The current issue of The NY Review of Books features a thought-provoking review of Robert Reich's new book "Supercapitalism: The Transformation of Business, Democracy and Everyday Life."
Judt convincingly takes issue with Reich on several counts, terming Reich a technological determinist, a capitalist version of Marx. Here are a few passages from Judt's critique of Reich's book.
Reich: "...the Clinton administration of which I am proud to have been a part was one of the most pro-business administrations in American history."

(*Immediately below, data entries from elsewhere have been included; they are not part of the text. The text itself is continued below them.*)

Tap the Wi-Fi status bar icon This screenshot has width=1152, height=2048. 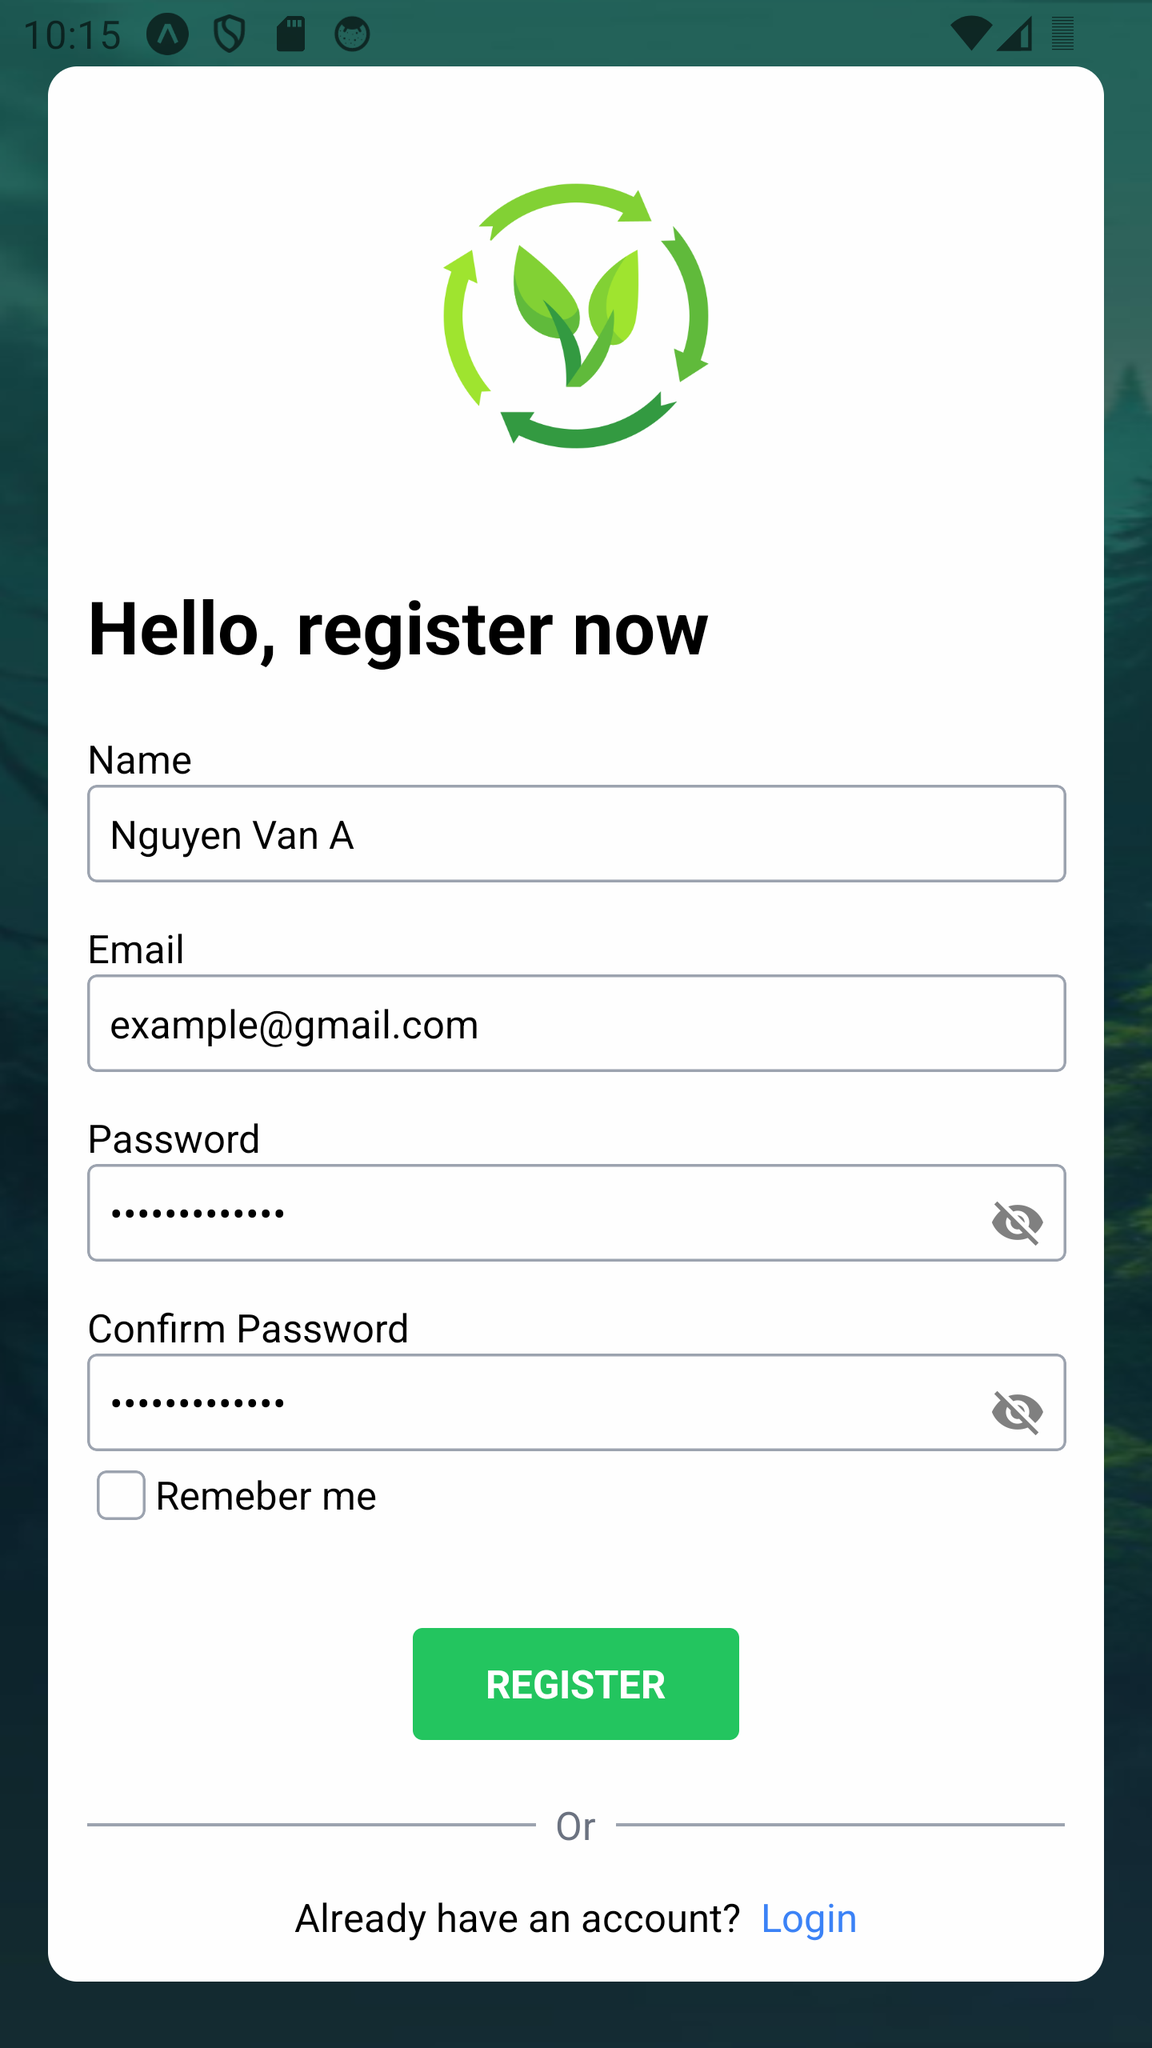(969, 34)
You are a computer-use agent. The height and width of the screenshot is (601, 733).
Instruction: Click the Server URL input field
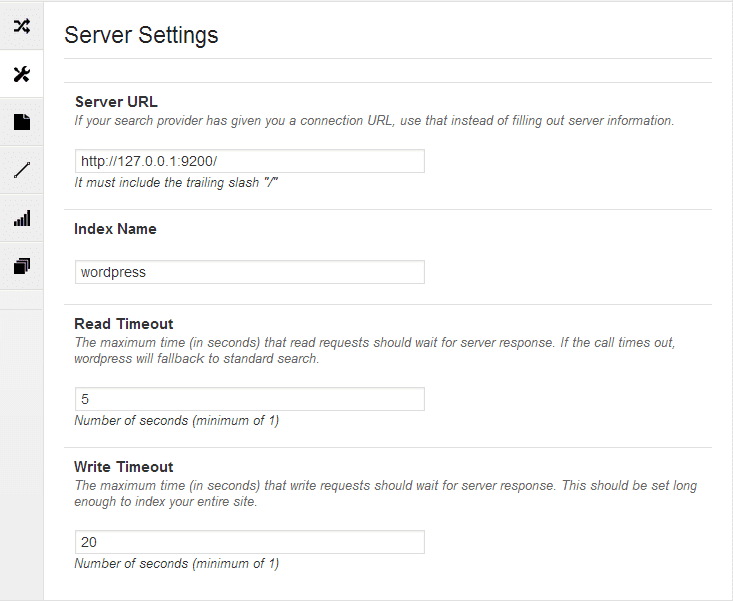pyautogui.click(x=250, y=161)
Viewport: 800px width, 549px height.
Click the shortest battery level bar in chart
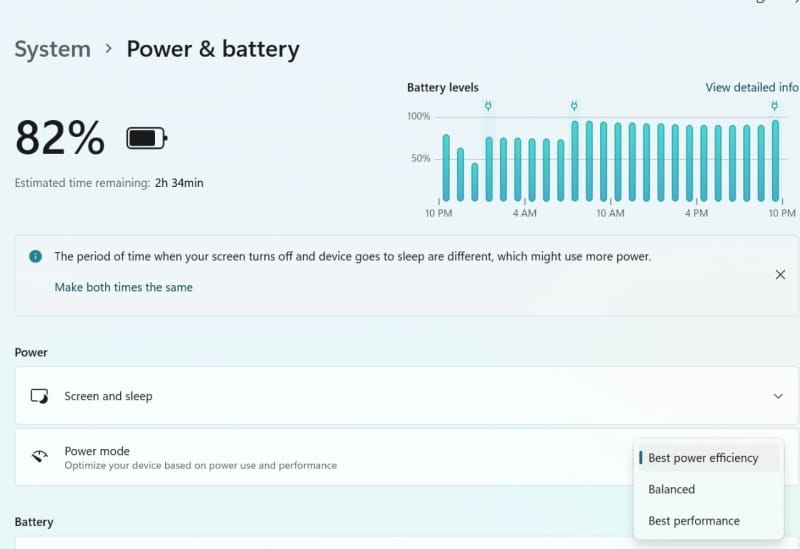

Reich's theme goes as follows. during what he calls the "Not Quite Golden Age" of American capitalism, from the end of WWII through the 1970s, American economic life was stable and in comfortable equilibrium. A limited number of giant firms--like General Motors--dominated their predictable and secure markets; skilled workers had steady jobs....the American economy depended heavily on protection from foreigh competition..."While Europeans set up cartels and fussed with democratic socialism, America went right to the heart of the matter--creating democratic capitalism as a planned economy, run by business."
But since the mid-70s, and with increasing ferocity in recent years, the winds of change--"supercapitalism"--have blown all that away....competition and innovation generated new opportunities for some and vast pools of wealth for a few; meanwhile they destroyed jobs, bankrupted firms, and impoverished communities.
Reflecting the priorities of the new economy, politics are dominated by firms and financiers (Wal-Mart and Wall Street in Reich's summary)
In 1968, the CEO of General Motors took home, in pay and benefits, about 66 times the amount paid to a typical GM worker; in 2006 the CEO of Wal-Mart earned 900 times the pay of his average employee. Indeed the wealth of the Wal-Mart founders' family that year was estimated at about the same ($90 billion) as THAT OF THE BOTTOM 40 PERCENT OF THE US POPULATION; 120 MILLION PEOPLE. If the overall economy has grown "exuberantly" but "median household income has gone nowhere over the last three decades...where has all the money gone? Mostly to the very top. As for the intrepid boldness of the latest generation of "wealth creators," : Reich lists the tax breaks, pension guarantees, safety nets, "superfunds"and bailouts provided in recent years to savings and loans, hedge funds, banks and other "risk takers," before dryly concluding that arrangements "that CONFER ALL UPSIDE BENEFIT ON PRIVATE INVESTORS AND ALL DOWNSIDE RISK ON THE PUBLIC ARE BOUND TO STIMULATE GREAT FEATS OF ENTREPRENEURIAL DARING."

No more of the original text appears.